### Records for finding described items
+ + + + +

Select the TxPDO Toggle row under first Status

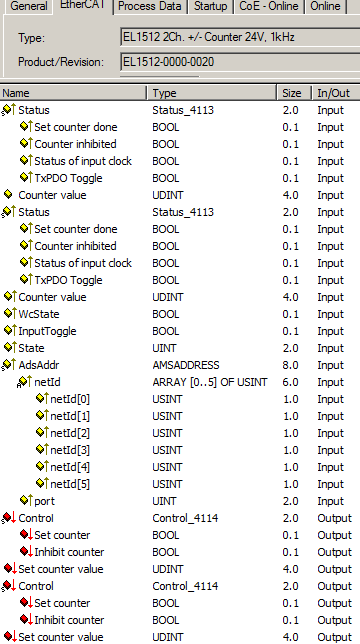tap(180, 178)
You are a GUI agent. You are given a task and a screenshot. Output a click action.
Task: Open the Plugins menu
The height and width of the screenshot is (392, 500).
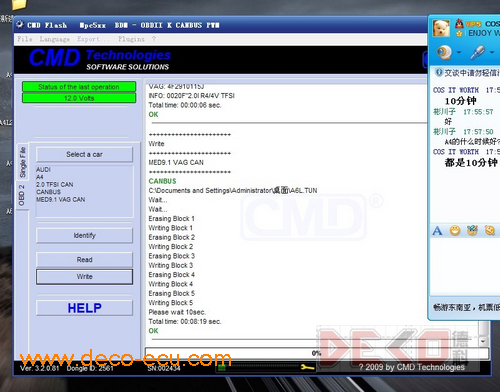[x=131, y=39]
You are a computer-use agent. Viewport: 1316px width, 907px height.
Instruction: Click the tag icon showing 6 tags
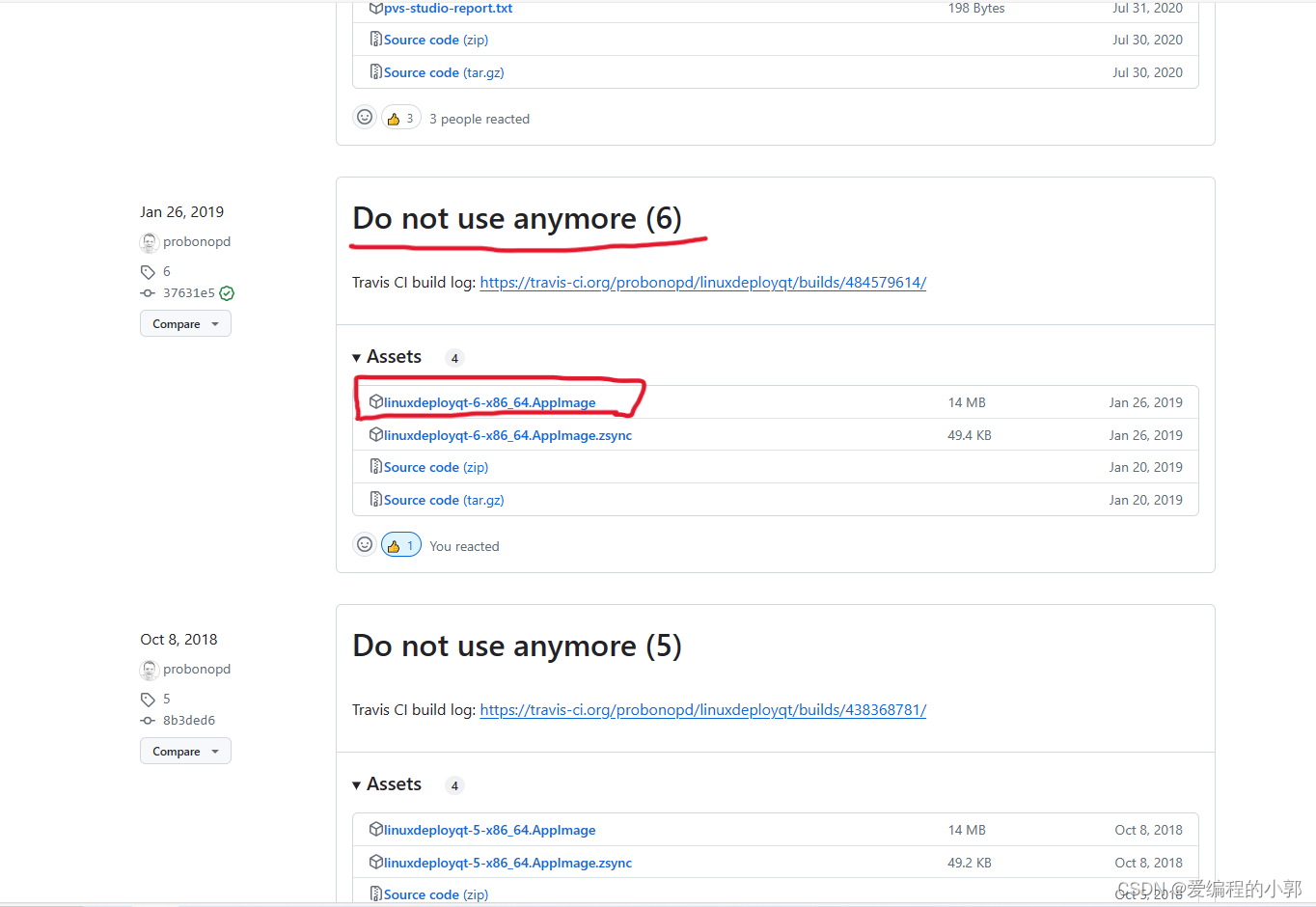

+ + + + +

### Direction
Copy every line of the listing above word for word, leaving out the pictures.

### Full output
Select the TxPDO Toggle row under first Status

tap(180, 178)
You are a GUI agent. You are given a task and a screenshot. Output a click action.
Task: Open the Plugins menu
The height and width of the screenshot is (392, 500).
[x=131, y=39]
You are a computer-use agent. Viewport: 1316px width, 907px height.
Instruction: Click the tag icon showing 6 tags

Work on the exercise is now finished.